According to Klutschak (p. 154), the natives of Hudson Bay avoid staying a long time on the salt water ice near the grave of a relative.

On the fourth day after death the relatives may go for the first time upon the ice, but the men are not allowed to hunt; on the next day they must go sealing, but without dogs and sledge, walking to the hunting ground and dragging the seal home. On the sixth day they are at liberty to use their dogs again. For a whole year they must not join in any festival and are not allowed to sing certain songs.

If a married woman dies the widower is not permitted to keep any part of the first seal he catches after her death except the flesh. Skin, blubber, bones, and entrails must be sunk in the sea.

All the relatives must have new suits of clothes made and before the others are cast away they are not allowed to enter a hut without having asked and obtained permission. (See Appendix, [Note 7].)

Lyon (p. 368) makes the following statement on the mourning ceremonies in Iglulik:

Widows are forbidden for six months to taste of unboiled flesh; they wear no ***pigtails, and cut off a portion of their long hair in token of grief, while the remaining locks hang in loose disorder about their shoulders. ***After six months, the disconsolate ladies are at liberty to eat raw meat, to dress their pigtails and to marry as fast as they please; while in the meantime they either cohabit with their future husbands, if they have one, or distribute their favors more generally. A widower and his children remain during three days within the hut where his wife died, after which it is customary to remove to another. He is not allowed to fish or hunt for a whole season, or in that period to marry again. During the three days of lamentation all the relatives of the deceased are quite careless of their dress; their hair hangs wildly about, and, if possible, they are more than usually dirty in their persons. All visitors to a mourning family consider it as indispensably necessary to howl at their first entry.

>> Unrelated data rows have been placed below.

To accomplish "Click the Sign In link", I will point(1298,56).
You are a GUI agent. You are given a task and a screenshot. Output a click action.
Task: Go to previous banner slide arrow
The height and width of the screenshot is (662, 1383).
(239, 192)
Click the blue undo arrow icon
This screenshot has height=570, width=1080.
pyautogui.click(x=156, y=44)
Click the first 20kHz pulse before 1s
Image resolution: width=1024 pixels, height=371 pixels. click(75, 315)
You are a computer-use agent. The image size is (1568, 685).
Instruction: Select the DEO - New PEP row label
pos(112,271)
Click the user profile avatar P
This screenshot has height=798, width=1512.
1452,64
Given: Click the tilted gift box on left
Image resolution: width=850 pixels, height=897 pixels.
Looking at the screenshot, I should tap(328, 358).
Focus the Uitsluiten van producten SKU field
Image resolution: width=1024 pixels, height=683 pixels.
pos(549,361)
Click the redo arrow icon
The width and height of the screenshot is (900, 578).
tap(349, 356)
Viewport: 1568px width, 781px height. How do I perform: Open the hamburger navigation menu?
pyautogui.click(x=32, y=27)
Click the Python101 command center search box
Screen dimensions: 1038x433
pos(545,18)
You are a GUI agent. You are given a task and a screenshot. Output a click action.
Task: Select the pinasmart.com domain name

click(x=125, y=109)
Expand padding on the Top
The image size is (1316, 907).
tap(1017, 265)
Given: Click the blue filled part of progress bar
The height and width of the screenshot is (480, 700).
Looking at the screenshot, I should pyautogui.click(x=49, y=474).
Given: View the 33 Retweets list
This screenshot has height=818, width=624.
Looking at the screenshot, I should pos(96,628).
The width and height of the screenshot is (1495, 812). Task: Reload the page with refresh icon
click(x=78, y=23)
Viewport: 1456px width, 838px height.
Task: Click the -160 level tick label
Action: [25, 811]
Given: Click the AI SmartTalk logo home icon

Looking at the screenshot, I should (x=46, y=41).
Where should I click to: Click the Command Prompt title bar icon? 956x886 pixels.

I may add here that suicide is not of rare occurrence, as according to the religious ideas of the Eskimo the souls of those who die by violence go to Qudlivun, the happy land. For the same reason it is considered lawful for a man to kill his aged parents. In suicide death is generally brought about by hanging.

[TALES AND TRADITIONS.]

[ITITAUJANG.]

A long, long time ago, a young man, whose name was Ititaujang, lived in a village with many of his friends. When he became grown he wished to take a wife and went to a hut in which he knew an orphan girl was living. However, as he was bashful and was afraid to speak to the young girl himself, he called her little brother, who was playing before the hut, and said, “Go to your sister and ask her if she will marry me.” The boy ran to his sister and delivered the message. The young girl sent him back and bade him ask the name of her suitor. When she heard that his name was Ititaujang she told him to go away and look for another wife, as she was not willing to marry a man with such an ugly name.[9] But Ititaujang did not submit and sent the boy once more to his sister. “Tell her that Nettirsuaqdjung is my other name,” said he. The boy, however, said upon entering, “Ititaujang is standing before the doorway and wants to marry you.” Again the sister said “I will not have a man with that ugly name.” When the boy returned to Ititaujang and repeated his sister’s speech, he sent him back once more and said, “Tell her that Nettirsuaqdjung is my other name.” Again the boy entered and said, “Ititaujang is standing before the doorway and wants to marry you.” The sister answered, “I will not have a man with that ugly name.” When the boy returned to Ititaujang and told him to go away, he was sent in the third time on the same commission, but to no better effect. Again the young girl declined his offer, and upon that Ititaujang went away in great anger. He did not care for any other girl of his tribe, but left the country altogether and wandered over hills and through valleys up the country many days and many nights.